━━━━━ Working data

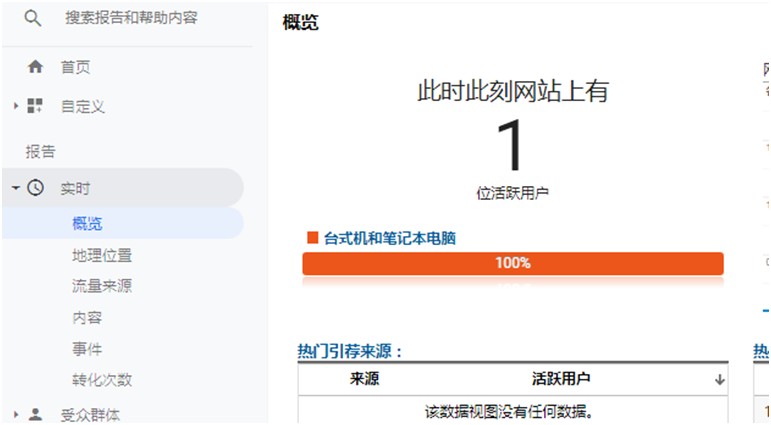Image resolution: width=771 pixels, height=425 pixels.
Task: Open the 流量来源 report
Action: 101,286
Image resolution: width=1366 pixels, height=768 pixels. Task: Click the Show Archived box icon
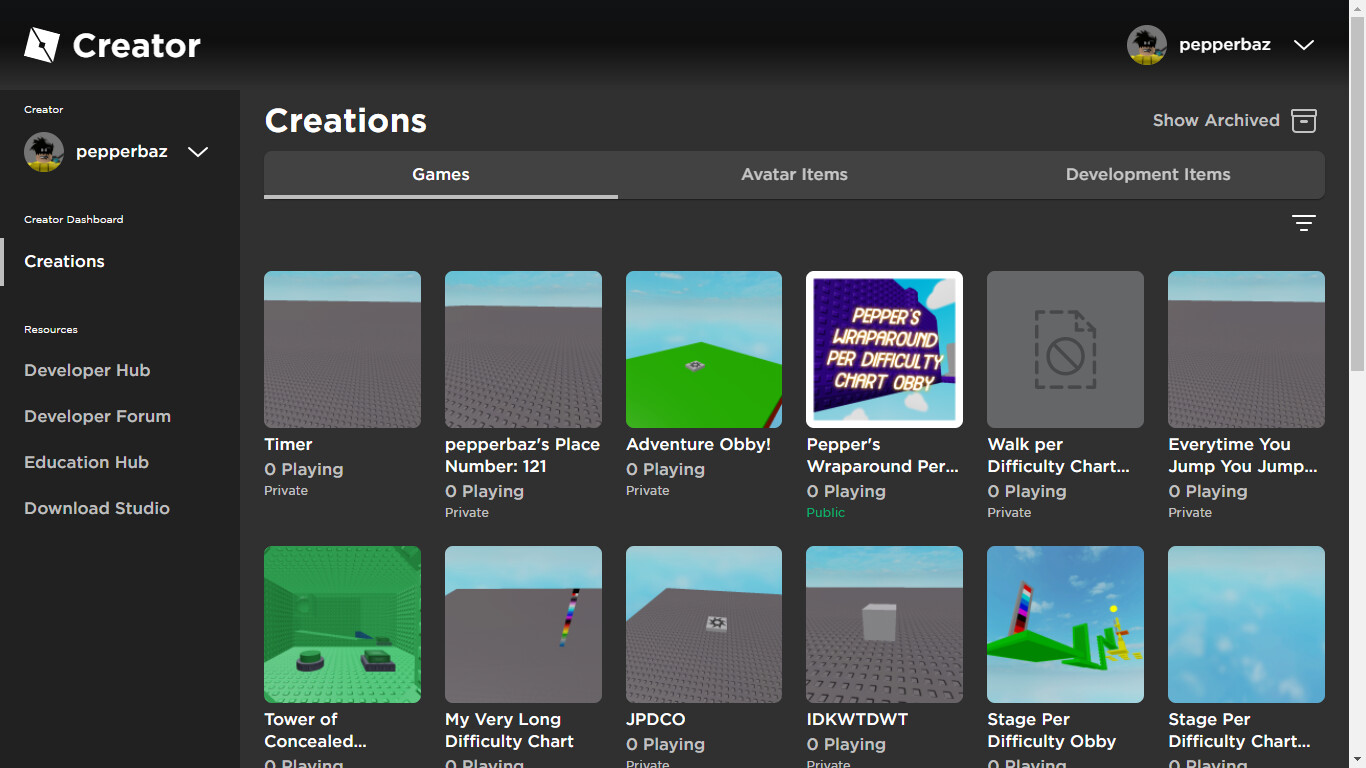pos(1304,120)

━━━━━━━━━━

What you should do. Output, exactly and only: the line containing "Image resolution: width=1366", the last line of the listing above, and every line in between. Leave the pictures out.

Answer for the task.
Image resolution: width=1366 pixels, height=768 pixels. Task: Click the Show Archived box icon
pos(1304,120)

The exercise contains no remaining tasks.